Segment Start: RECORDS TO USE
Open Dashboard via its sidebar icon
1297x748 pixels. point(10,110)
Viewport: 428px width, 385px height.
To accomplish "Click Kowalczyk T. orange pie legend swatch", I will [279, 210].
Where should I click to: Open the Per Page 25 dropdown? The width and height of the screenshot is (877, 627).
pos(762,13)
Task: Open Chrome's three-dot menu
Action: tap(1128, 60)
Segment End: RECORDS TO USE
Segment Start: RECORDS TO USE
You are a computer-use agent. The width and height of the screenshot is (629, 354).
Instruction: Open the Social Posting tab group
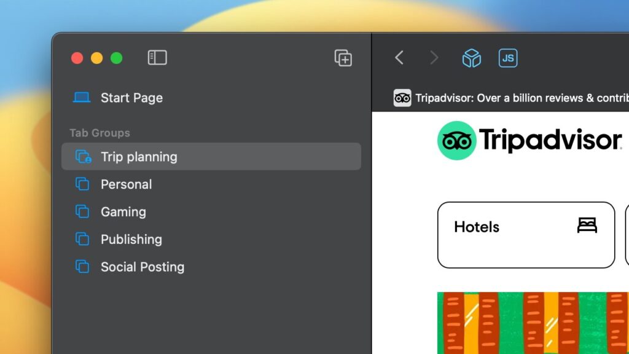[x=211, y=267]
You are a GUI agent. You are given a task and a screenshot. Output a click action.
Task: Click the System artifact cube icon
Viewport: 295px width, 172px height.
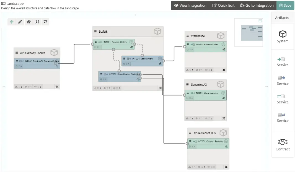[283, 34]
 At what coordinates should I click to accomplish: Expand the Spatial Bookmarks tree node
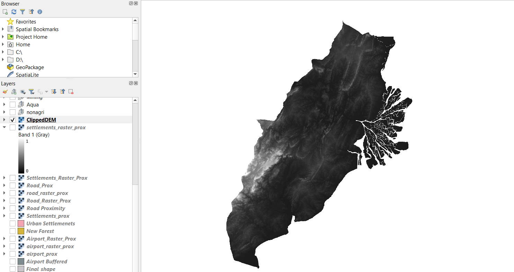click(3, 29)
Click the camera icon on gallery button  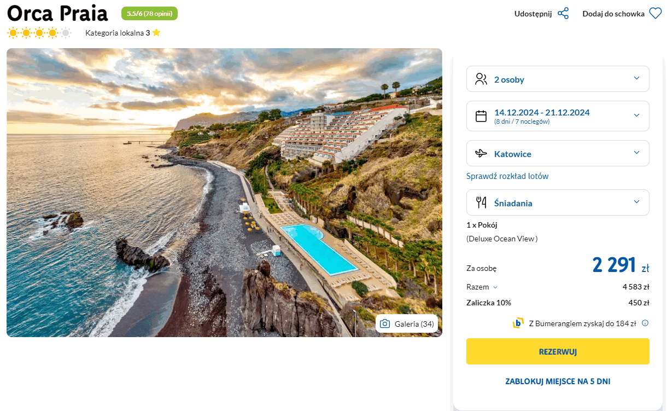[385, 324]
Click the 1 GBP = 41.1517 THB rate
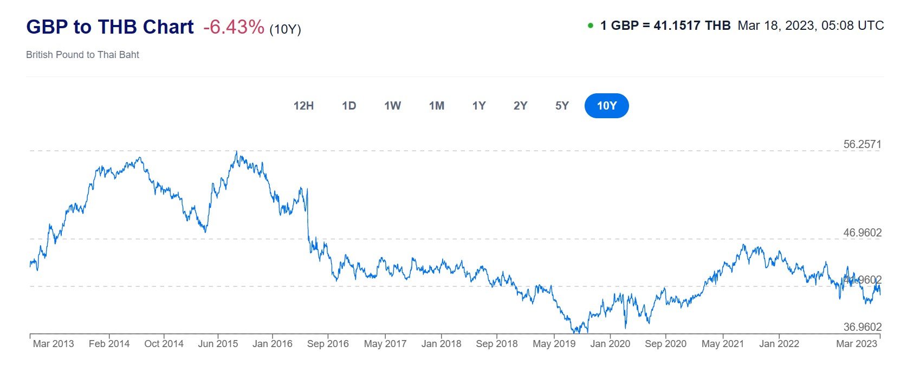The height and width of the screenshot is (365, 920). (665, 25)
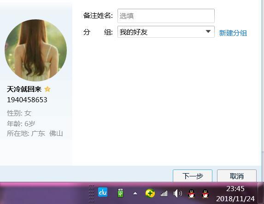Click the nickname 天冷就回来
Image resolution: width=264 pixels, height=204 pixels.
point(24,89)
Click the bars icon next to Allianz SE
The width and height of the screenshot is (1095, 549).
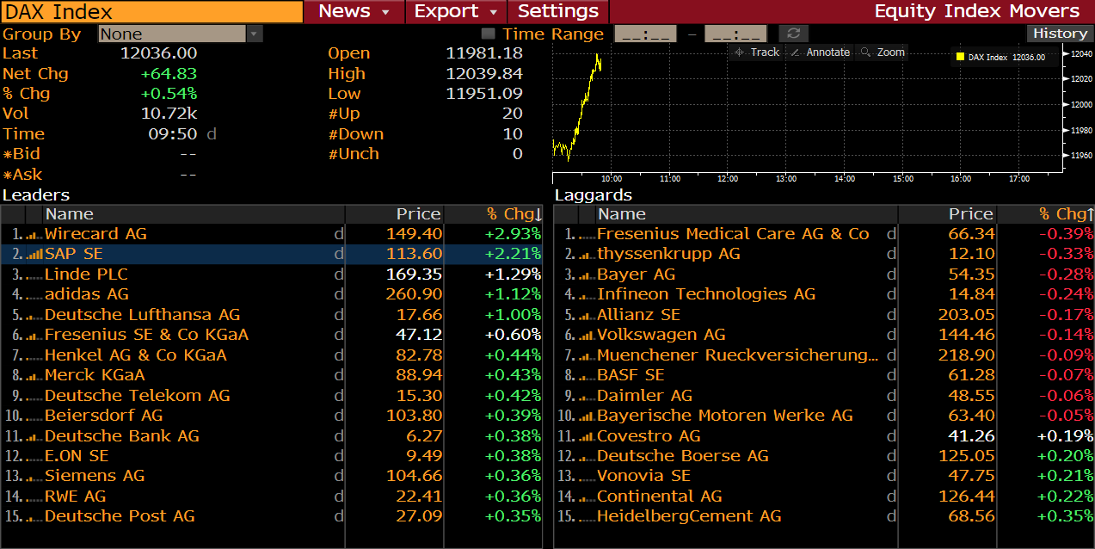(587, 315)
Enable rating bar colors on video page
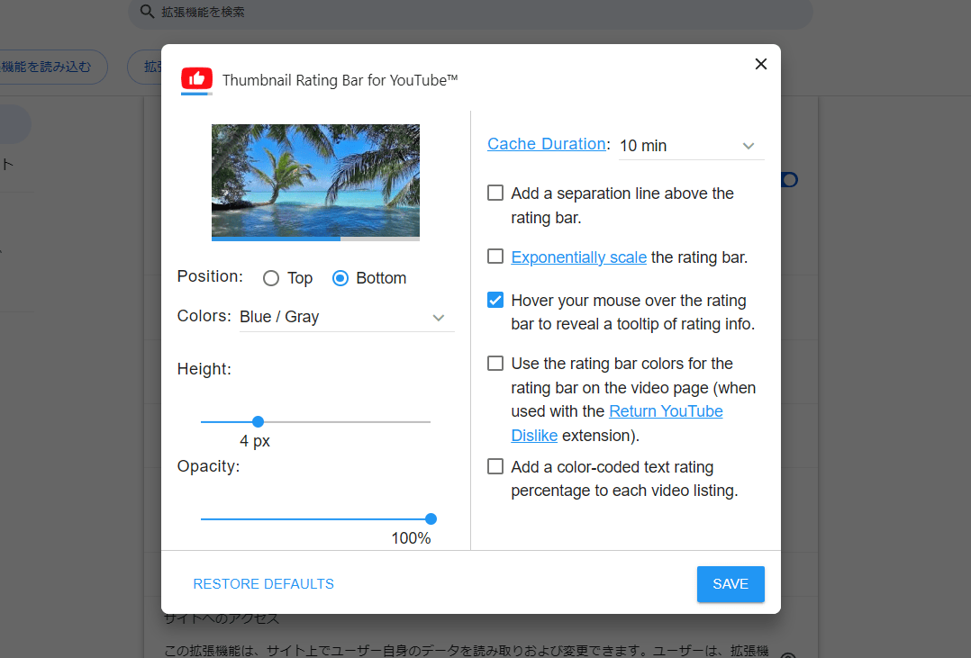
Segment End: RECORDS TO USE
TASK GOAL: Using only the data above, copy out the lines that include the word "agent".

ANSWER SECTION:
You are a computer-use agent. The width and height of the screenshot is (629, 354).
You are a GUI agent. You are given a task and a screenshot. Output a click action.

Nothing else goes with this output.